### About this task
Restate the entries below verbatim.

[Collected data entries]
..............................

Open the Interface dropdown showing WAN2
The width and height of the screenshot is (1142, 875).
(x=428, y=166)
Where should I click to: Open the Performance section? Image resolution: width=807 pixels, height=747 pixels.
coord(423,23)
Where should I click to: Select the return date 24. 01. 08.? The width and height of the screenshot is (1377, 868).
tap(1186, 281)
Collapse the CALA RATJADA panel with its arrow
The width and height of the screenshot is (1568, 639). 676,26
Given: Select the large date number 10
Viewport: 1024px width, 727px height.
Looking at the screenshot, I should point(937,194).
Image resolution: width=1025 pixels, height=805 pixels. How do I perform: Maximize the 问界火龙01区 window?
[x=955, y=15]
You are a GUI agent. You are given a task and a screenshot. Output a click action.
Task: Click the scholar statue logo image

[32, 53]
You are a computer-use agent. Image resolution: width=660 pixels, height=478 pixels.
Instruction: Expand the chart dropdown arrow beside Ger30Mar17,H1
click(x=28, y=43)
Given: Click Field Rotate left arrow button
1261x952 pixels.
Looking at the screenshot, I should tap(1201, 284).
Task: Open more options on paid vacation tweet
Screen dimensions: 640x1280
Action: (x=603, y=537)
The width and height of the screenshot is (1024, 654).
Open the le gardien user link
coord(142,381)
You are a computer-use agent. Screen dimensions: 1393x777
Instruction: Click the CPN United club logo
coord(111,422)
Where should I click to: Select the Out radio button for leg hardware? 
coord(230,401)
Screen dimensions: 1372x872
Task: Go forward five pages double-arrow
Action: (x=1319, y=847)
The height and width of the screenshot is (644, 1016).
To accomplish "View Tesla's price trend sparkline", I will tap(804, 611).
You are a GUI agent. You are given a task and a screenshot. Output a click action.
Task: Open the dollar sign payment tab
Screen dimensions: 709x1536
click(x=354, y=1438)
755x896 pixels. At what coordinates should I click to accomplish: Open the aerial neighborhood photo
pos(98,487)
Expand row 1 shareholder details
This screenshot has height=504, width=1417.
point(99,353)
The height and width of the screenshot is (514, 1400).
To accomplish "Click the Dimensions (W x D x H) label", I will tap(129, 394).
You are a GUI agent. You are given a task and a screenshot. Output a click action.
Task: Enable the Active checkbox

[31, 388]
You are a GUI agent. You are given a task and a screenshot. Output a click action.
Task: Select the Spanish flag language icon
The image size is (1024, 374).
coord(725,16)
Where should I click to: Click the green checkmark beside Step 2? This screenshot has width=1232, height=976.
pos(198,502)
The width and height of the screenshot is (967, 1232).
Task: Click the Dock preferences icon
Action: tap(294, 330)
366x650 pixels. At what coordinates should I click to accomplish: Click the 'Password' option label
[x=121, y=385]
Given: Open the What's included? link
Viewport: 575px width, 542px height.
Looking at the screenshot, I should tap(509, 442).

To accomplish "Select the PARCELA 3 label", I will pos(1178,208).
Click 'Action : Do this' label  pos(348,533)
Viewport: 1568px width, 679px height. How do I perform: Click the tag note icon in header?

..............................

### Task result
Open the Interface dropdown showing WAN2
The width and height of the screenshot is (1142, 875).
(x=428, y=166)
Where should I click to: Open the Performance section? Image resolution: width=807 pixels, height=747 pixels.
coord(423,23)
Where should I click to: Select the return date 24. 01. 08.? The width and height of the screenshot is (1377, 868).
tap(1186, 281)
Collapse the CALA RATJADA panel with its arrow
The width and height of the screenshot is (1568, 639). 676,26
Given: Select the large date number 10
Viewport: 1024px width, 727px height.
Looking at the screenshot, I should point(937,194).
Image resolution: width=1025 pixels, height=805 pixels. How do I perform: Maximize the 问界火龙01区 window?
[x=955, y=15]
You are a GUI agent. You are given a task and a screenshot. Output a click action.
Task: Click the scholar statue logo image

[32, 53]
You are a computer-use agent. Image resolution: width=660 pixels, height=478 pixels.
Instruction: Expand the chart dropdown arrow beside Ger30Mar17,H1
click(x=28, y=43)
Given: Click Field Rotate left arrow button
1261x952 pixels.
Looking at the screenshot, I should tap(1201, 284).
Task: Open more options on paid vacation tweet
Screen dimensions: 640x1280
Action: (x=603, y=537)
The width and height of the screenshot is (1024, 654).
Open the le gardien user link
coord(142,381)
You are a computer-use agent. Screen dimensions: 1393x777
Instruction: Click the CPN United club logo
coord(111,422)
Where should I click to: Select the Out radio button for leg hardware? 
coord(230,401)
Screen dimensions: 1372x872
Task: Go forward five pages double-arrow
Action: (x=1319, y=847)
The height and width of the screenshot is (644, 1016).
To accomplish "View Tesla's price trend sparkline", I will tap(804, 611).
You are a GUI agent. You are given a task and a screenshot. Output a click action.
Task: Open the dollar sign payment tab
Screen dimensions: 709x1536
click(x=354, y=1438)
755x896 pixels. At what coordinates should I click to accomplish: Open the aerial neighborhood photo
pos(98,487)
Expand row 1 shareholder details
This screenshot has height=504, width=1417.
point(99,353)
The height and width of the screenshot is (514, 1400).
To accomplish "Click the Dimensions (W x D x H) label", I will tap(129, 394).
You are a GUI agent. You are given a task and a screenshot. Output a click action.
Task: Enable the Active checkbox

[31, 388]
You are a GUI agent. You are given a task and a screenshot. Output a click action.
Task: Select the Spanish flag language icon
The image size is (1024, 374).
coord(725,16)
Where should I click to: Click the green checkmark beside Step 2? This screenshot has width=1232, height=976.
pos(198,502)
The width and height of the screenshot is (967, 1232).
Task: Click the Dock preferences icon
Action: tap(294, 330)
366x650 pixels. At what coordinates should I click to accomplish: Click the 'Password' option label
[x=121, y=385]
Given: Open the What's included? link
Viewport: 575px width, 542px height.
Looking at the screenshot, I should tap(509, 442).

To accomplish "Select the PARCELA 3 label", I will pos(1178,208).
Click 'Action : Do this' label  pos(348,533)
Viewport: 1568px width, 679px height. How do I perform: Click the tag note icon in header?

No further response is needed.